Jacobean Drama

English 760P (01) LSE, Pre-1700

Wednesday, 6:15-8:45 p.m.

Todd H. Sammons

 

Seminar in Literary Genres – Jacobean Drama

 

This course will actually cover both the Elizabethan (1558-1603) and Jacobean (1603-25) periods, although right now only five of the fourteen plays we will be reading are in fact Elizabethan, the rest being Jacobean; so the course really is weighted toward the “Jacobean Drama” in the subtitle. Following a trend in the literary critical treatment of early modern drama, the focus will be on playwrights other than Shakespeare: he was not the only game in town, and many wonderful plays have finally/recently attracted long-overdue critical attention.

 

GOALS (i.e., STUDENT LEARNING OUTCOMES [SLOs]).

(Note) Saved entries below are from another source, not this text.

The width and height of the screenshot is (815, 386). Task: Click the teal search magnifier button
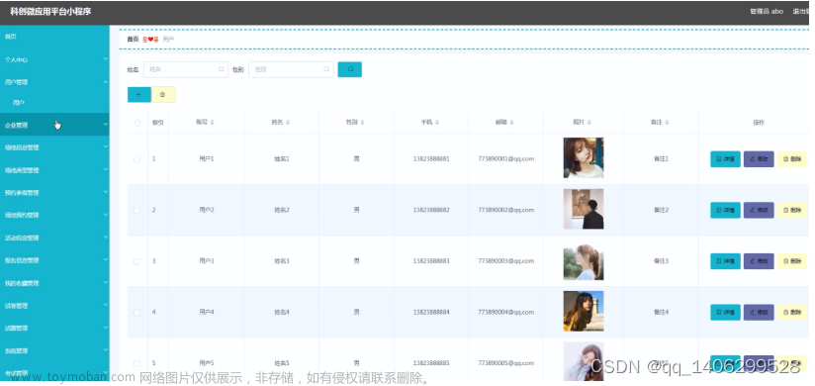[x=350, y=69]
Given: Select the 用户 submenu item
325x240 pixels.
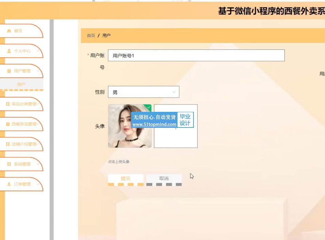Looking at the screenshot, I should 21,84.
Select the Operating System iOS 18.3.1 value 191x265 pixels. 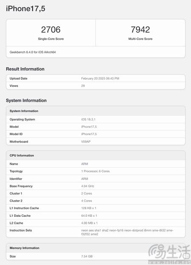click(x=88, y=119)
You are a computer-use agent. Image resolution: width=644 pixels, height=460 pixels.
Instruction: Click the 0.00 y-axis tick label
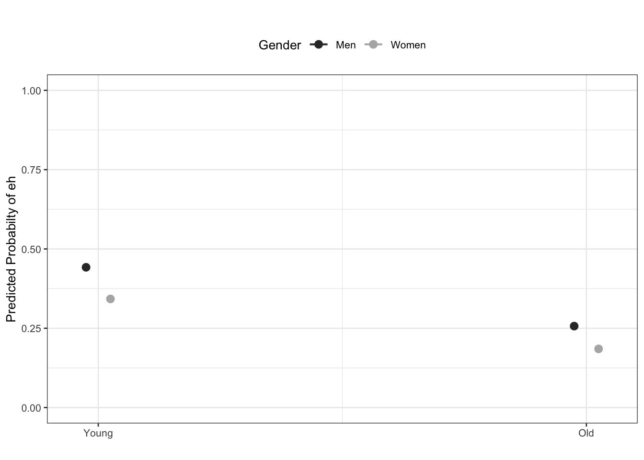coord(31,408)
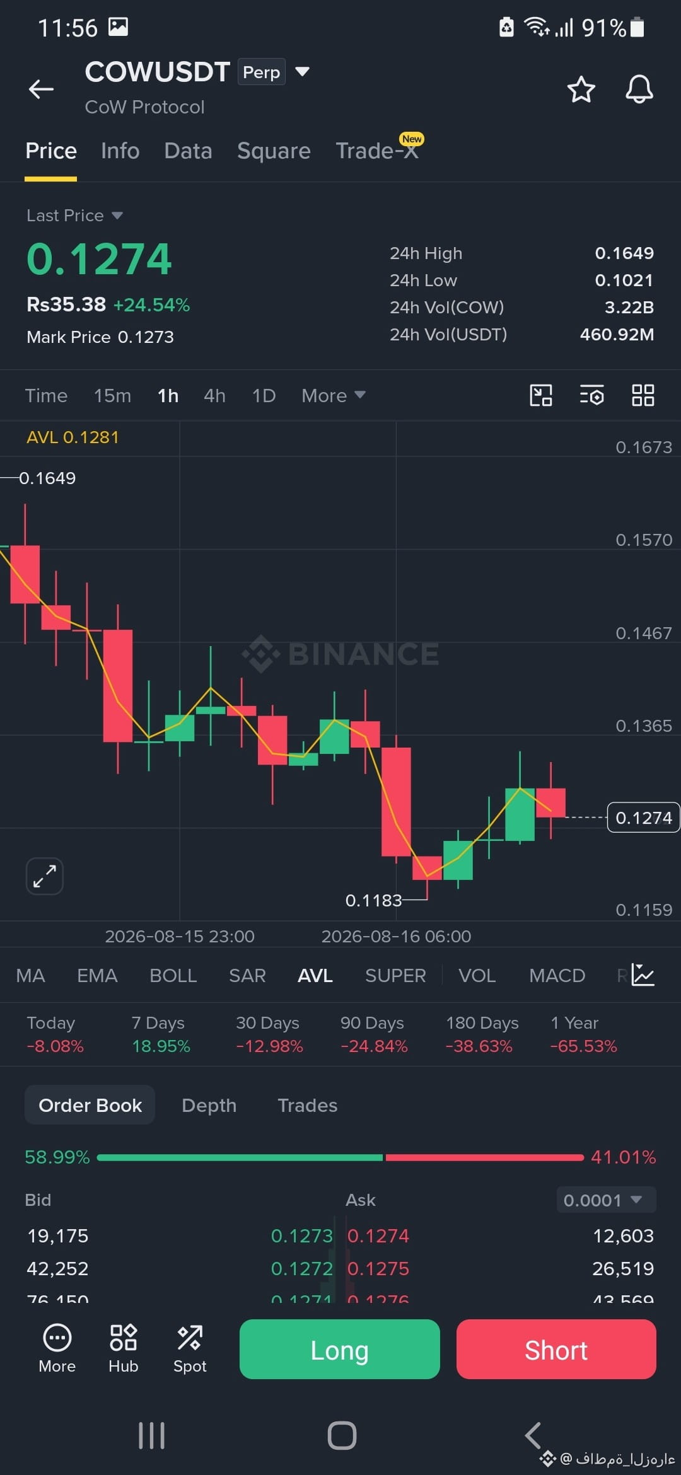Open Hub icon in bottom bar
Image resolution: width=681 pixels, height=1475 pixels.
point(123,1349)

Students who take this course will by its conclusion be able to articulate (a) a synoptic view, through reading many plays, of the non-Shakespearean drama of the two periods; (b) basic knowledge of an aspect of the drama of the periods lying on either side of ours: the medieval and the Caroline; (c) a sense of the history of the times, especially as it is presented or refracted in the plays; (d) concomitantly, a sense of the important rupture in the drama (though, of course, there were also continuities) when Elizabeth I died and James I became King of England; (e) familiarity with the material conditions of the performance of the drama in the two periods; (f) familiarity with the important critical approaches to the drama of the periods; (g) the difference between a Shakespeare play and either a play we will read as a class or another Elizabethan or Jacobean play; and (h) an aspect of the drama of the two periods in a standard seminar paper.

 

These SLOs map well onto the SLOs for both the M.A. program and the Ph.D. program, as follows (lower-case letters in parentheses refer to the “GOALS” above):

 

M.A. SLO #1 – Concentration = Literary Studies in English (a, b, c, & d)

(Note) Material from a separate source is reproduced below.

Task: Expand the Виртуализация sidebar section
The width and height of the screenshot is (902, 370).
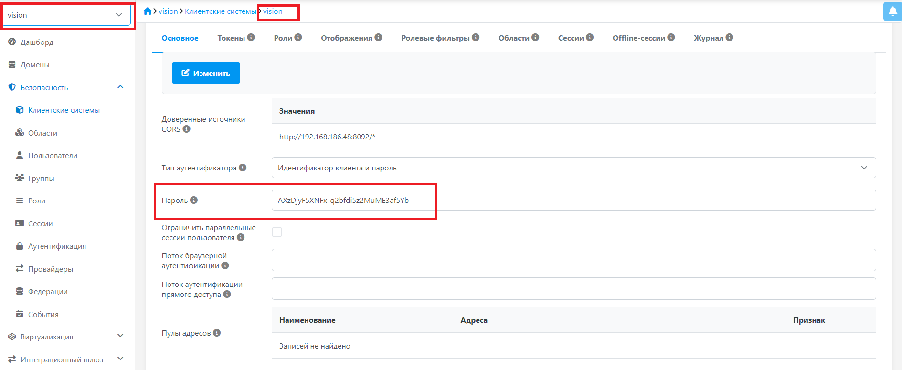Action: (x=120, y=337)
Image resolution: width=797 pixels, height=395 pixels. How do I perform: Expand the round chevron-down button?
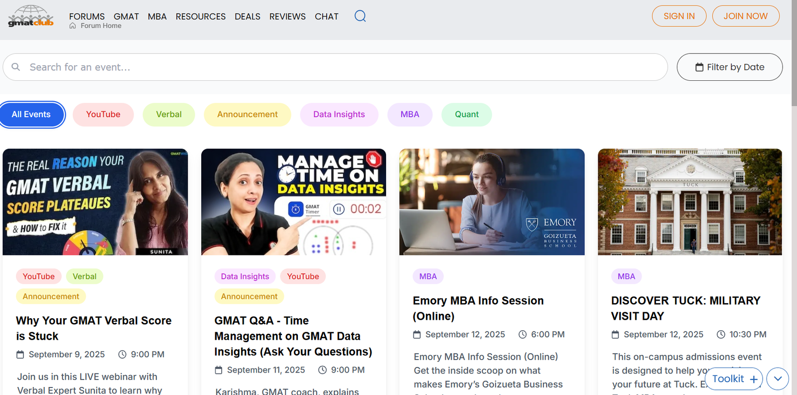pyautogui.click(x=778, y=379)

M.A. SLO #2 – Advanced research methods (e, f, & g); possibly “Demonstrate ability to

account for continuing relevance of earlier cultural formations and literary and

rhetorical practices” (e?, g?)

M.A. SLO #3 – One or more theoretical models (e, f, & h)

M.A. SLO #4 – Close reading (a, g, h)

 

Ph.D. SLO #1 – Area (a, b, c, & d)

Ph.D. SLO #2 – Advanced research methods (e, f, & g)

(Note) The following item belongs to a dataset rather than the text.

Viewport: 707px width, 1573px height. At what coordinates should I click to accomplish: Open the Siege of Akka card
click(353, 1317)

Ph.D. SLO #3 – One or more theoretical models (e, f, & h)

Ph.D. SLO #4 – Close reading (a, g, h)

 

METHODS. At the beginning of the course, I will present background to the period; topics will include at least medieval drama, a brief history of the times, theatres and acting companies, audiences, staging, playwrights and collaboration, censorship, genres, poetics and rhetoric, and publication practices. We would then read a play every week. Prior to each week’s class, you will read an article on that week’s play that I will put up on the class’s Laulima site. You will also have the opportunity to write a response to the play (also posted to the class’s Laulima site). In class, I will present basic information on each play: playwright’s biography and play’s date, genre, source(s)/influences, text, language/verse, stage history, special knowledge needed to understand the play, themes, and criticism (I am planning to do an annotated bibliography of criticism on each play). We will then discuss the play. Throughout the semester, you will be doing two out of three written and oral reports: on a book you have read on the material conditions of dramatic production during the period, on some aspect of either medieval drama or Caroline drama, and/or a comparison of an early modern play to a Shakespeare play. Toward the end of the semester, you will be doing the research for your long seminar paper, including deciding on your topic (and talking about your decision in class), preparing an annotated bibliography, and producing a decent draft for a classmate (and me) to review and comment on. At the very end, we will have a mini-conference, at which you will present your research to the class orally.

 

ASSIGNMENTS

 

E-letters to the class, both before we have treated a play and after we have treated it

Two of the following three reports (both written and oral):

A report on a book about the material conditions of dramatic production during

the period

A report on some aspect of medieval drama or on some aspect of Caroline

drama

A report comparing a non-Shakespearean early modern play to a Shakespeare

            play

A long seminar paper

Annotated bibliography

Draft for review by a peer and the teacher

A peer review

The final version

 

COURSE TEXT

 

David Bevington, gen. ed., English Renaissance Drama: A Norton Anthology (Norton, 2002).

 

SPECIFIC PLAYS (list subject to change)

 

Thomas Kyd, The Spanish Tragedy (c. 1587)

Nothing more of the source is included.